(Stored records)
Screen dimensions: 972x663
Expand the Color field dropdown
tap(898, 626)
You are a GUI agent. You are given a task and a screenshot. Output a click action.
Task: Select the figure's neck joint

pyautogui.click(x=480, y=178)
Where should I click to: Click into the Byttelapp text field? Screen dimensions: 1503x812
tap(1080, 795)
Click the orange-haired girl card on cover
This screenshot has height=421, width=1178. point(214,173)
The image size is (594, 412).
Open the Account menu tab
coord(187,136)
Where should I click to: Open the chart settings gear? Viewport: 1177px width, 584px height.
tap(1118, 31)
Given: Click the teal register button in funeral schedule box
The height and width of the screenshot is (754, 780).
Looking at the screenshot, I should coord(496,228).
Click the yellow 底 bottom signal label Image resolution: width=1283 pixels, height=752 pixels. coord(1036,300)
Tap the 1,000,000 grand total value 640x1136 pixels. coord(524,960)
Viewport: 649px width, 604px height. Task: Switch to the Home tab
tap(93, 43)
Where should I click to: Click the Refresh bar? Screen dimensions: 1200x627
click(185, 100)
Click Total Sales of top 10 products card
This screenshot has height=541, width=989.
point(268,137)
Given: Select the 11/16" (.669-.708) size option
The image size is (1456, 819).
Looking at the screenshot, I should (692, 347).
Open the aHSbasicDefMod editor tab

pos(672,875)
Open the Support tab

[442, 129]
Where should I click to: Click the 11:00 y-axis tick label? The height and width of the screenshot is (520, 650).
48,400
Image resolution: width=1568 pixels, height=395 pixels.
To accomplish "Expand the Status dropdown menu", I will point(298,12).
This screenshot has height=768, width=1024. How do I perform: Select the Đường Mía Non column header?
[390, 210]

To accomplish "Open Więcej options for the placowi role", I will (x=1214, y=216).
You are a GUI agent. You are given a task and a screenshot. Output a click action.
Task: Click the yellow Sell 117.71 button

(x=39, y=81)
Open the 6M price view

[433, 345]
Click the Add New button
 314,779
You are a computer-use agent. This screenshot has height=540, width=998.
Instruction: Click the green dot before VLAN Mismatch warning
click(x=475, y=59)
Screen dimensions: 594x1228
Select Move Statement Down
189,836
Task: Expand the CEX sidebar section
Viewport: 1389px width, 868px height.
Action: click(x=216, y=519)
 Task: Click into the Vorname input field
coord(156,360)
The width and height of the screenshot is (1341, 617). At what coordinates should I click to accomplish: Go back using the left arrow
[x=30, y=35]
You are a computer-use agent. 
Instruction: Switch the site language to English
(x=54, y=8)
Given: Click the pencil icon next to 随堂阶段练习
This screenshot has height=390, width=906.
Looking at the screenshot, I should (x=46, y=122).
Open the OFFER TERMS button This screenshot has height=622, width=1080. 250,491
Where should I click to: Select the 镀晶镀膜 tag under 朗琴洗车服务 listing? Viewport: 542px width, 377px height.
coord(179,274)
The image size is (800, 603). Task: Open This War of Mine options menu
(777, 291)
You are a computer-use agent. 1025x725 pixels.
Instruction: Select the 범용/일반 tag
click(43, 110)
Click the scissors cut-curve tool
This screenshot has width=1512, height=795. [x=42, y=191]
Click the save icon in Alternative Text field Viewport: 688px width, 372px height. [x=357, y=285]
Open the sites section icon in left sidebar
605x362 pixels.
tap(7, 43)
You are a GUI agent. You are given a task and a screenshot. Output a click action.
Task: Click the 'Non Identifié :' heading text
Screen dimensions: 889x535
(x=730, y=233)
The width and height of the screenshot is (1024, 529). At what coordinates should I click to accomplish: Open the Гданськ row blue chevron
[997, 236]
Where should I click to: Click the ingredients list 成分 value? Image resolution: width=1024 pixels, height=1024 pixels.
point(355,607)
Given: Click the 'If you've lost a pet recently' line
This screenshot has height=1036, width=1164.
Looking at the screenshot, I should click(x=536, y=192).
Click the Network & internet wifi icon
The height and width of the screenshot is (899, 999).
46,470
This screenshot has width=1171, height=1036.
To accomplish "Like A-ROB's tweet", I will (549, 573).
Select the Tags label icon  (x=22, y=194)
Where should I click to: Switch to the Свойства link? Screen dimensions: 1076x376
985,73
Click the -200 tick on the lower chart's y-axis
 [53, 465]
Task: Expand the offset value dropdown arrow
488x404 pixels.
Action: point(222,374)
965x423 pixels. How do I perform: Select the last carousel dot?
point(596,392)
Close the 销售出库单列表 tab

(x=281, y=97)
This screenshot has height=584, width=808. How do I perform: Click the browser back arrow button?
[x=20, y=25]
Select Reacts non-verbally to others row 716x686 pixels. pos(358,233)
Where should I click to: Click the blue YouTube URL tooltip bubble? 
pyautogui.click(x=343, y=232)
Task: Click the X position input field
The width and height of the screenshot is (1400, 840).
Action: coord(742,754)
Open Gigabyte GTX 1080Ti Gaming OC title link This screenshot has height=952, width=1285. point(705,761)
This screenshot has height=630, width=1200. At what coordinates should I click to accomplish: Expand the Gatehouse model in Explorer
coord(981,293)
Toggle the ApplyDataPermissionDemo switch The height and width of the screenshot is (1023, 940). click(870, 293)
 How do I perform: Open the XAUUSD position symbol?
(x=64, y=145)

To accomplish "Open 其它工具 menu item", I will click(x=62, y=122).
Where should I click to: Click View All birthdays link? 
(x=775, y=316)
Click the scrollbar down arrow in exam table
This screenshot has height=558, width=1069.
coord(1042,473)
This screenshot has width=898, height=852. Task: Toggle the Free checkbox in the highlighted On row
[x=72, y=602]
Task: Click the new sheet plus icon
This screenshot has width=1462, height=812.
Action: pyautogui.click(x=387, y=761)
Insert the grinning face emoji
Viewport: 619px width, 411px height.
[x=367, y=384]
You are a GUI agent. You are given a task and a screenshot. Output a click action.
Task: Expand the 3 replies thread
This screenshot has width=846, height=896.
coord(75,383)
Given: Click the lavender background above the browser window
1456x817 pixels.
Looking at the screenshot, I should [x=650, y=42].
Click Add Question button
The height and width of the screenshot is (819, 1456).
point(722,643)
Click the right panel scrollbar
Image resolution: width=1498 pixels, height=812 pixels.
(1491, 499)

TASK INSTRUCTIONS:
All the records above need to be restated exactly, line by line.

WORKED SOLUTION:
Screen dimensions: 972x663
Expand the Color field dropdown
tap(898, 626)
You are a GUI agent. You are given a task and a screenshot. Output a click action.
Task: Select the figure's neck joint

pyautogui.click(x=480, y=178)
Where should I click to: Click into the Byttelapp text field? Screen dimensions: 1503x812
tap(1080, 795)
Click the orange-haired girl card on cover
This screenshot has height=421, width=1178. point(214,173)
The image size is (594, 412).
Open the Account menu tab
coord(187,136)
Where should I click to: Open the chart settings gear? Viewport: 1177px width, 584px height.
tap(1118, 31)
Given: Click the teal register button in funeral schedule box
The height and width of the screenshot is (754, 780).
Looking at the screenshot, I should coord(496,228).
Click the yellow 底 bottom signal label Image resolution: width=1283 pixels, height=752 pixels. coord(1036,300)
Tap the 1,000,000 grand total value 640x1136 pixels. coord(524,960)
Viewport: 649px width, 604px height. Task: Switch to the Home tab
tap(93, 43)
Where should I click to: Click the Refresh bar? Screen dimensions: 1200x627
click(185, 100)
Click Total Sales of top 10 products card
This screenshot has height=541, width=989.
point(268,137)
Given: Select the 11/16" (.669-.708) size option
The image size is (1456, 819).
Looking at the screenshot, I should (692, 347).
Open the aHSbasicDefMod editor tab

pos(672,875)
Open the Support tab

[442, 129]
Where should I click to: Click the 11:00 y-axis tick label? The height and width of the screenshot is (520, 650).
48,400
Image resolution: width=1568 pixels, height=395 pixels.
To accomplish "Expand the Status dropdown menu", I will point(298,12).
This screenshot has height=768, width=1024. How do I perform: Select the Đường Mía Non column header?
[390, 210]

To accomplish "Open Więcej options for the placowi role", I will (x=1214, y=216).
You are a GUI agent. You are given a task and a screenshot. Output a click action.
Task: Click the yellow Sell 117.71 button

(x=39, y=81)
Open the 6M price view

[433, 345]
Click the Add New button
 314,779
You are a computer-use agent. This screenshot has height=540, width=998.
Instruction: Click the green dot before VLAN Mismatch warning
click(x=475, y=59)
Screen dimensions: 594x1228
Select Move Statement Down
189,836
Task: Expand the CEX sidebar section
Viewport: 1389px width, 868px height.
Action: click(x=216, y=519)
 Task: Click into the Vorname input field
coord(156,360)
The width and height of the screenshot is (1341, 617). At what coordinates should I click to accomplish: Go back using the left arrow
[x=30, y=35]
You are a computer-use agent. 
Instruction: Switch the site language to English
(x=54, y=8)
Given: Click the pencil icon next to 随堂阶段练习
This screenshot has height=390, width=906.
Looking at the screenshot, I should (x=46, y=122).
Open the OFFER TERMS button This screenshot has height=622, width=1080. 250,491
Where should I click to: Select the 镀晶镀膜 tag under 朗琴洗车服务 listing? Viewport: 542px width, 377px height.
coord(179,274)
The image size is (800, 603). Task: Open This War of Mine options menu
(777, 291)
You are a computer-use agent. 1025x725 pixels.
Instruction: Select the 범용/일반 tag
click(43, 110)
Click the scissors cut-curve tool
This screenshot has width=1512, height=795. [x=42, y=191]
Click the save icon in Alternative Text field Viewport: 688px width, 372px height. [x=357, y=285]
Open the sites section icon in left sidebar
605x362 pixels.
tap(7, 43)
You are a GUI agent. You are given a task and a screenshot. Output a click action.
Task: Click the 'Non Identifié :' heading text
Screen dimensions: 889x535
(x=730, y=233)
The width and height of the screenshot is (1024, 529). At what coordinates should I click to accomplish: Open the Гданськ row blue chevron
[997, 236]
Where should I click to: Click the ingredients list 成分 value? Image resolution: width=1024 pixels, height=1024 pixels.
point(355,607)
Given: Click the 'If you've lost a pet recently' line
This screenshot has height=1036, width=1164.
Looking at the screenshot, I should click(x=536, y=192).
Click the Network & internet wifi icon
The height and width of the screenshot is (899, 999).
46,470
This screenshot has width=1171, height=1036.
To accomplish "Like A-ROB's tweet", I will (549, 573).
Select the Tags label icon  (x=22, y=194)
Where should I click to: Switch to the Свойства link? Screen dimensions: 1076x376
985,73
Click the -200 tick on the lower chart's y-axis
 [53, 465]
Task: Expand the offset value dropdown arrow
488x404 pixels.
Action: point(222,374)
965x423 pixels. How do I perform: Select the last carousel dot?
point(596,392)
Close the 销售出库单列表 tab

(x=281, y=97)
This screenshot has height=584, width=808. How do I perform: Click the browser back arrow button?
[x=20, y=25]
Select Reacts non-verbally to others row 716x686 pixels. pos(358,233)
Where should I click to: Click the blue YouTube URL tooltip bubble? 
pyautogui.click(x=343, y=232)
Task: Click the X position input field
The width and height of the screenshot is (1400, 840).
Action: coord(742,754)
Open Gigabyte GTX 1080Ti Gaming OC title link This screenshot has height=952, width=1285. point(705,761)
This screenshot has height=630, width=1200. At what coordinates should I click to accomplish: Expand the Gatehouse model in Explorer
coord(981,293)
Toggle the ApplyDataPermissionDemo switch The height and width of the screenshot is (1023, 940). click(870, 293)
 How do I perform: Open the XAUUSD position symbol?
(x=64, y=145)

To accomplish "Open 其它工具 menu item", I will click(x=62, y=122).
Where should I click to: Click View All birthdays link? 
(x=775, y=316)
Click the scrollbar down arrow in exam table
This screenshot has height=558, width=1069.
coord(1042,473)
This screenshot has width=898, height=852. Task: Toggle the Free checkbox in the highlighted On row
[x=72, y=602]
Task: Click the new sheet plus icon
This screenshot has width=1462, height=812.
Action: pyautogui.click(x=387, y=761)
Insert the grinning face emoji
Viewport: 619px width, 411px height.
[x=367, y=384]
You are a GUI agent. You are given a task and a screenshot. Output a click action.
Task: Expand the 3 replies thread
This screenshot has width=846, height=896.
coord(75,383)
Given: Click the lavender background above the browser window
1456x817 pixels.
Looking at the screenshot, I should [x=650, y=42].
Click Add Question button
The height and width of the screenshot is (819, 1456).
point(722,643)
Click the right panel scrollbar
Image resolution: width=1498 pixels, height=812 pixels.
(1491, 499)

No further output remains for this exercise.